Can someone explain in layman's terms or at least give a summary of the key differences of approaches between Woodin and Sy Friedman regarding set-theoretic truths?
After this great debate, are there any progress being made?
It is only a half-joke to say that for a layman, there is no difference between their approaches. Take the following question for example: Does there exist an uncountable subset of $\mathbb R$ that cannot be put into bijection with $\mathbb R$? Both Friedman and Woodin would say that this is a question that might admit a definite yes-or-no answer, but that the jury is still out and we need to do a whole lot more technical set-theoretic work before we will be in a position to say whether it does admit a definite answer, and if so, whether the answer is yes or no. This already sets them aside from many others, e.g.,
formalists who say that the question does not admit a definite yes-or-no answer, or
platonists who say that the question has a definite answer but who also say that we already know that we will never know the answer.

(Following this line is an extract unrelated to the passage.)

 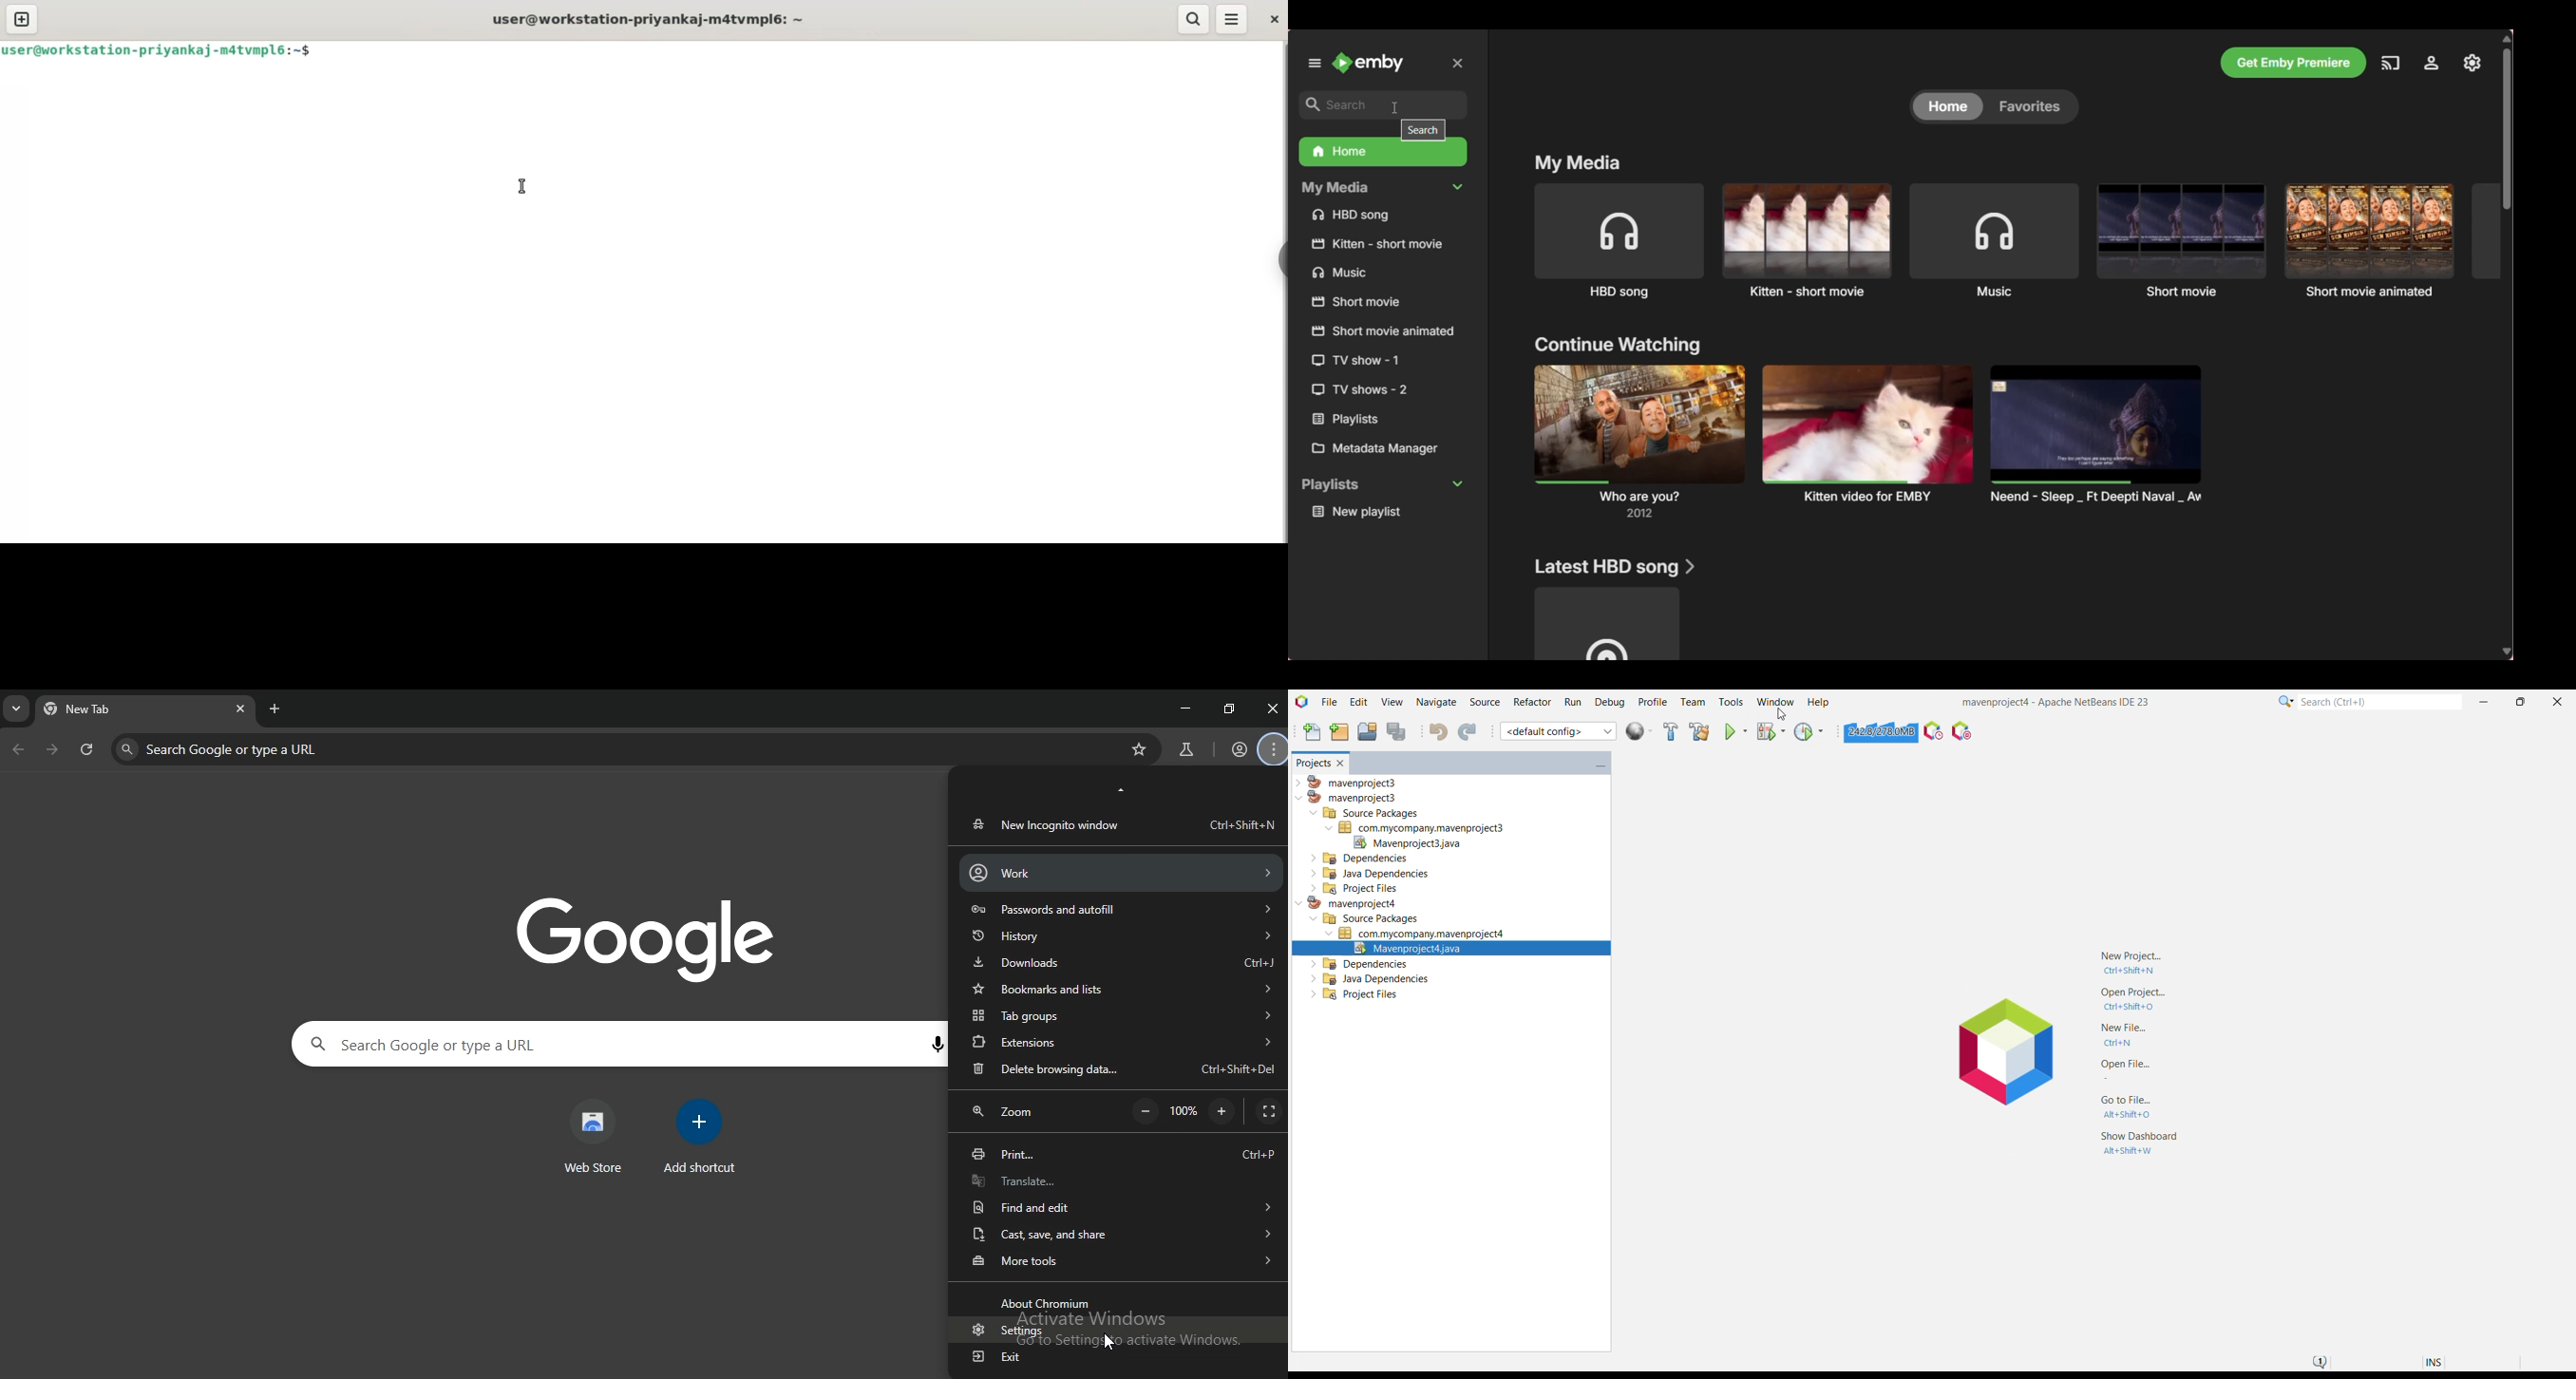 What do you see at coordinates (1240, 750) in the screenshot?
I see `profile` at bounding box center [1240, 750].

To even state the differences between their approaches requires considerable technical machinery. Friedman's approach is called the "Hyperuniverse Program." Roughly speaking, his "hyperuniverse" is the space of all countable transitive models of ZFC, and the idea is that these universes are not all on an equal footing; e.g., some models are in a sense "maximal" and this clues us to which set-theoretic statements are true. Woodin on the other hand may be thought of as taking the inner model program as a starting point and arguing that the mathematical evidence points towards something called $\Omega$-logic as a natural foundation for set-theoretic truth. I do not think that too many further details can really be accurately described in "layman's terms" because the technical prerequisites are considerable.
As for whether there has been "progress," both approaches lead to a plethora of technical mathematical questions, and although I do not follow this area, I expect that progress has been made in the same way that any subfield of mathematics makes progress. But if that's what you mean by progress then again I am not sure that it is possible to summarize it "for a layman." On the other hand, a layman could perhaps follow some of the philosophical debates about truth, but then it is less clear (at least for most mathematicians) what "progress" means in the philosophical realm.